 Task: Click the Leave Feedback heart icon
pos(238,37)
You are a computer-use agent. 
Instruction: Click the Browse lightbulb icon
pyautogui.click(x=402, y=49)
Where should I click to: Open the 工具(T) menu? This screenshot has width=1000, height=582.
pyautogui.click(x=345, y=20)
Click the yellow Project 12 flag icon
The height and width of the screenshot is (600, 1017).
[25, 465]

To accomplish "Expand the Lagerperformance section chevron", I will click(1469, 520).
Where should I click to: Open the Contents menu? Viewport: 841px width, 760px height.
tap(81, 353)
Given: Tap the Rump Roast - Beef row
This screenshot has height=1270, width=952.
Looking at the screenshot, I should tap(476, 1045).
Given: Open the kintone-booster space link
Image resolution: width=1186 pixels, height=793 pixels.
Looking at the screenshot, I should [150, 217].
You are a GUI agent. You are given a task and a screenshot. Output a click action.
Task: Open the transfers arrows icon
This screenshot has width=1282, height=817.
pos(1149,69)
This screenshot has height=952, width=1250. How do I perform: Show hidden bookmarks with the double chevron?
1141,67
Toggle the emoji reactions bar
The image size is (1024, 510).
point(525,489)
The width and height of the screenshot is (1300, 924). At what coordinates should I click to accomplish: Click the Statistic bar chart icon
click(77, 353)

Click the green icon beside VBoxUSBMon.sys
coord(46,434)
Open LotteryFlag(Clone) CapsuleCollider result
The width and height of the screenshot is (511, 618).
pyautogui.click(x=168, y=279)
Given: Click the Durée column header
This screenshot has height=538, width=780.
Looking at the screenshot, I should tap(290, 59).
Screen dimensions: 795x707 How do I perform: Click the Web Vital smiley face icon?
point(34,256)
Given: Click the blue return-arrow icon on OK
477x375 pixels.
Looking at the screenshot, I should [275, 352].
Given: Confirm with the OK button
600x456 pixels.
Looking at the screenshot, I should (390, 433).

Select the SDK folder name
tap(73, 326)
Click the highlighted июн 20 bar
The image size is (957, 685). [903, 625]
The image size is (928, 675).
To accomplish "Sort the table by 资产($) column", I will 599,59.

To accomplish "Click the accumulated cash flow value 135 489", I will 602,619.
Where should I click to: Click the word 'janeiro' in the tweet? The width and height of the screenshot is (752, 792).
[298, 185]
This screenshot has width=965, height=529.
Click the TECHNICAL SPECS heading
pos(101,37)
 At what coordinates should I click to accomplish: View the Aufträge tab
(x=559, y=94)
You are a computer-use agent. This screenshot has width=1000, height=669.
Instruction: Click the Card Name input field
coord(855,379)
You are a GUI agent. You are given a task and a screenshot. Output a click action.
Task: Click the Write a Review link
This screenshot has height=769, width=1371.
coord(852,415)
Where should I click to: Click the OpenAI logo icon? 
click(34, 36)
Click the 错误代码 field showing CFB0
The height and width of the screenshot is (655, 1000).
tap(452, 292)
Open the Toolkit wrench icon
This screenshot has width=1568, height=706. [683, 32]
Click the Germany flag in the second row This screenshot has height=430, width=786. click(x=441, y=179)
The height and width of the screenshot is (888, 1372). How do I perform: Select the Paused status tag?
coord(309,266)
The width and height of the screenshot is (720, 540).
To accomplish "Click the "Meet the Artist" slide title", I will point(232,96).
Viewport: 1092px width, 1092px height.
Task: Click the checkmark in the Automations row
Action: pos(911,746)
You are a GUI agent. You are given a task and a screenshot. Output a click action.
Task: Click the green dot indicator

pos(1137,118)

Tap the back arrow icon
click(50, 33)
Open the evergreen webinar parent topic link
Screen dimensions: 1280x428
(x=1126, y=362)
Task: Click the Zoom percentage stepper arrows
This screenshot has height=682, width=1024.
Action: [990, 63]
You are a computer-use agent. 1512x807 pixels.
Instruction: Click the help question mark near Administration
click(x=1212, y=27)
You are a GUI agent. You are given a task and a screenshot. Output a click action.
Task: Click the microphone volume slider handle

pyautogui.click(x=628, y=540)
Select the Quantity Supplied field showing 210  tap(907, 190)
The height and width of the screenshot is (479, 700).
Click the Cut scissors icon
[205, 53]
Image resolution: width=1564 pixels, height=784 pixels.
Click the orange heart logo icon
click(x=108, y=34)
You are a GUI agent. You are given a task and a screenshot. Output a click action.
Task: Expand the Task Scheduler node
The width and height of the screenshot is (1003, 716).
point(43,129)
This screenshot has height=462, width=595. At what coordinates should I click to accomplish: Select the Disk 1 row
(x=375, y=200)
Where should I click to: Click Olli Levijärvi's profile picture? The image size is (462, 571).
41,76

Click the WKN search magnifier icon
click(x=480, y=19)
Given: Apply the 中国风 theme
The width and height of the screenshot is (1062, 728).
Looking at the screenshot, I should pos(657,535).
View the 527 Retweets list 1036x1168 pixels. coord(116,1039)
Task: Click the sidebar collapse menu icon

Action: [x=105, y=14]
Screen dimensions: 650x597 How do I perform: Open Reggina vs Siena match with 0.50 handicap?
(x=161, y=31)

-=-=-=-=-

__Work required__
Write out exactly the lines above from the line with "Tap the back arrow icon" through the line with "Select the Quantity", both of them included, and leave out all other lines.

__Exercise output__
Tap the back arrow icon
click(50, 33)
Open the evergreen webinar parent topic link
Screen dimensions: 1280x428
(x=1126, y=362)
Task: Click the Zoom percentage stepper arrows
This screenshot has height=682, width=1024.
Action: [990, 63]
You are a computer-use agent. 1512x807 pixels.
Instruction: Click the help question mark near Administration
click(x=1212, y=27)
You are a GUI agent. You are given a task and a screenshot. Output a click action.
Task: Click the microphone volume slider handle

pyautogui.click(x=628, y=540)
Select the Quantity Supplied field showing 210  tap(907, 190)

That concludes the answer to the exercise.